Establishing and bringing a SaaS company to market isn’t as expensive as it used to be – but it still costs money!
Provided that a company has a sound business and financial plan and expects to get a reasonable and scalable return on new investments, it makes sense to generate liabilities. It’s well-accepted in business circles that “good debt” can be a positive thing. But business owners should ensure that they allocate capital to initiatives that pay off. If they don’t, they’ll find it difficult to service their debt.
Banks are sometimes reluctant to offer loans to emerging SaaS companies because many don’t yet have any physical assets to collateralize the loan or aren’t yet profitable.
Fortunately, more recently, “alternative” lenders have started recognizing the potential inherent in SaaS companies and that they have a lot more debt capacity than traditionally thought. These lenders will typically look at a SaaS business’s recurring revenue streams, churn rate, gross margins, and any outstanding liabilities when deciding whether or not they qualify for debt.
If you consider borrowing to fund and grow your SaaS venture, be sure to understand precisely how your loans work. Better still, ask for assistance in doing some financial modeling.
What are other typical liabilities for SaaS companies?
Aside from borrowing-related debt, there are other liabilities specific to SaaS that are important to understand. Many of these are directly related to the SaaS business model.
In days gone by, if a business wanted to access and use software, it meant corporate licenses and on-premises installations. But the advent of SaaS turned this model on its head, giving companies and even single users a means to use the software they want, when they want it, with a credit card and a few clicks in their browsers. In addition, the consumption-based “pay-per-use” model of SaaS makes this possible at a very attractive price point.
Given the asset-light, “out-of-the-box” characteristics of SaaS, it’s easy to assume that building and sustaining a profitable SaaS enterprise is straightforward. Unfortunately, that’s not always the case.
Here’s why:
Businesses that offer a traditional license model typically issue their customers standard invoices that include an initial license, implementation and customization fees, and maintenance and support charges. However, SaaS businesses bundle all these charges into their subscription (and sometimes) set-up fees.
Ultimately, the success of a SaaS business depends on how many customers decide to use its products on a recurring basis.
If customers decide not to renew or to cancel their subscriptions (a term known in the industry as “churn”), revenue and overall profitability can take a knock. And even if subscription payments are scheduled and automated, customer payments are sometimes unsuccessful if their credit cards have expired or there are insufficient funds in their accounts.
When this happens, the SaaS company has to invest time and resources in contacting the customer to attempt to recover the payment. If this proves unsuccessful or the customer is unresponsive, the SaaS company may decide to initiate debt collection procedures, which can themselves be costly.
How can SaaS companies monitor their liabilities?

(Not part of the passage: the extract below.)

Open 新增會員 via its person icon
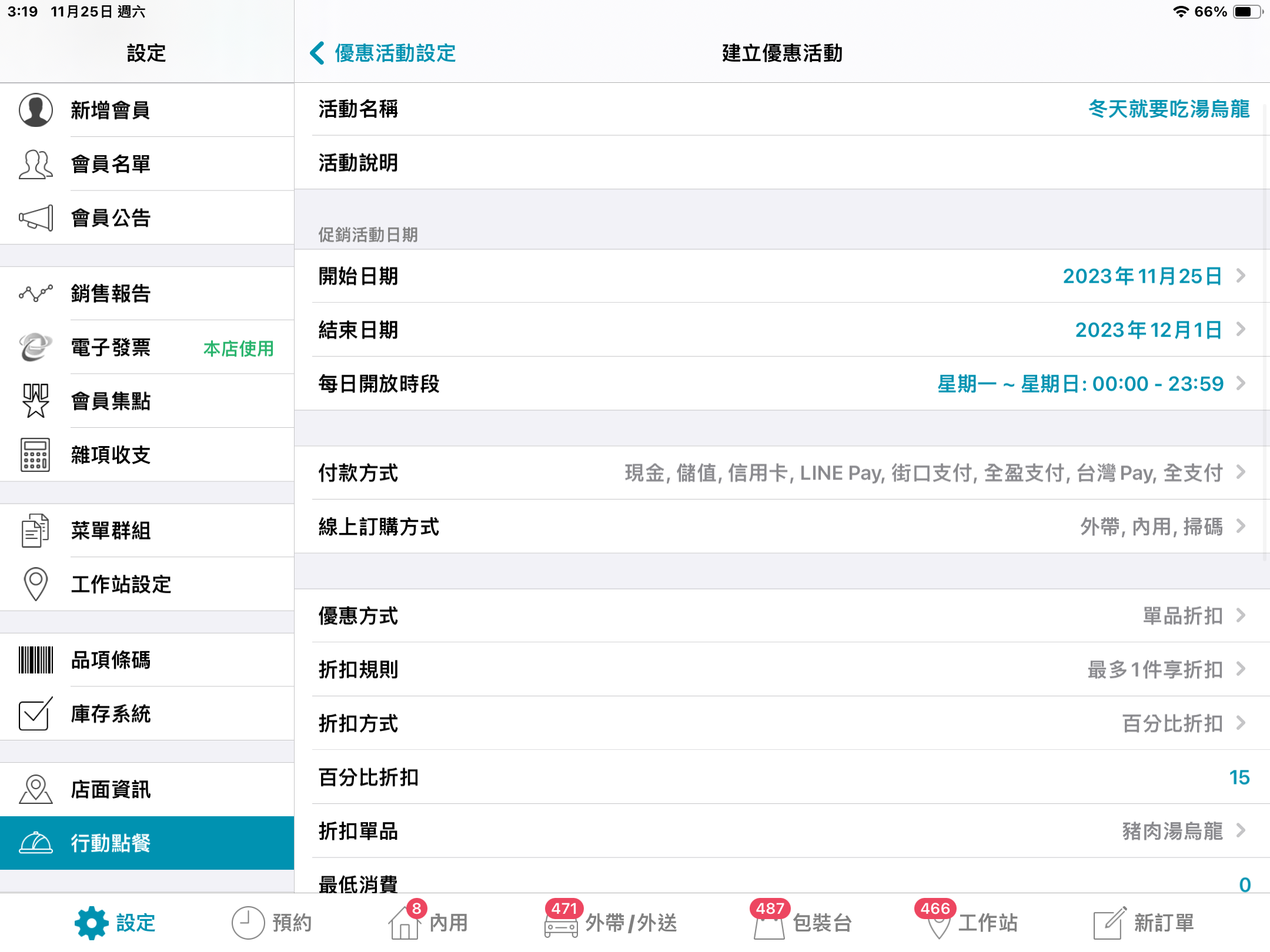1270x952 pixels. tap(36, 110)
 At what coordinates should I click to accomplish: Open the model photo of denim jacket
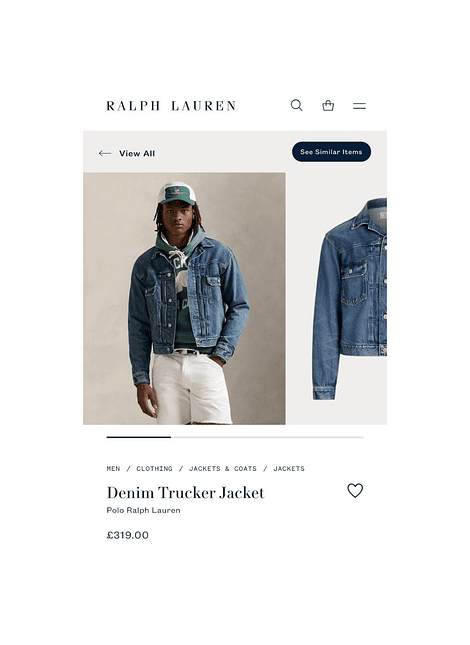click(x=184, y=298)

Tracking liabilities in SaaS can be tricky, given the nuances of the subscription business model we’ve outlined above. But, if SaaS companies are disciplined about monitoring a few key metrics, they’ll be able to keep a close eye on their liabilities and take action before they grow disproportionately.
Here are a few of the most important metrics for SaaS businesses to track and how Baremetrics can help:
Using Baremetrics to monitor your business metrics
Baremetrics lets you see all your revenue and liabilities in a crystal-clear dashboard. You can also forecast into the future and use automated tools to recover failed payments.
Here are some of the metrics that our platform allows you to track at a granular level:
1. Active customers
Active customers are users who are currently paying to use your product (excluding anyone who is on a free trial or plan or is delinquent.) Baremetrics allows you to track how your number of active customers grows over time.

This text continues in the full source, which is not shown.